Suppose that $\mathrm{P}$ is invested in a savings account in which interest, $\mathrm{k}$, is compounded continuously at $5 \%$ per year. The balance $P(t)$ after time $t$, in years, is $P(t)=P e^{k t}$.
a) What is the exponential growth function in terms of $P$ and 0.05 ?
\[
P(t)=P e^{0.05 t}
\]
b) If $\$ 6,000$ is invested what is the balance after 2 years?
(Round to the nearest cent.)

Step 1 ：Suppose that \(P\) is invested in a savings account in which interest, \(k\), is compounded continuously at 5% per year.
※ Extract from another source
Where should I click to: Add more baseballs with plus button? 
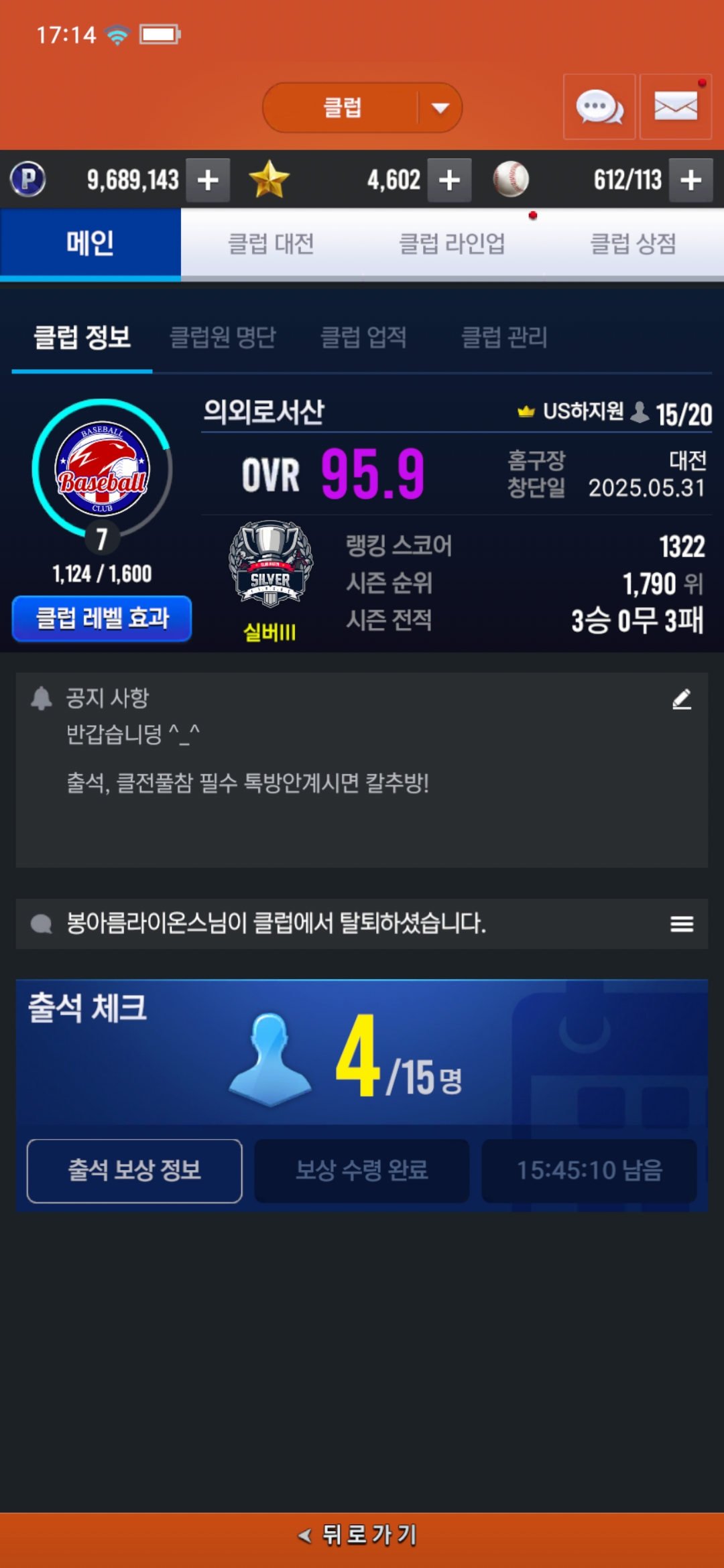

The balance \(P(t)\) after time \(t\), in years, is given by the formula \(P(t)=P e^{k t}\).

Step 2 ：The exponential growth function in terms of \(P\) and 0.05 is \(P(t)=P e^{0.05 t}\).

Step 3 ：If $6000 is invested, we can find the balance after 2 years by substituting \(P=6000\), \(t=2\), and \(k=0.05\) into the equation.

Step 4 ：Calculating \(P(t)=6000 e^{0.05 \times 2}\) gives a balance of approximately 6631.03.

Step 5 ：\(\boxed{6631.03}\) is the balance after 2 years when $6000 is invested.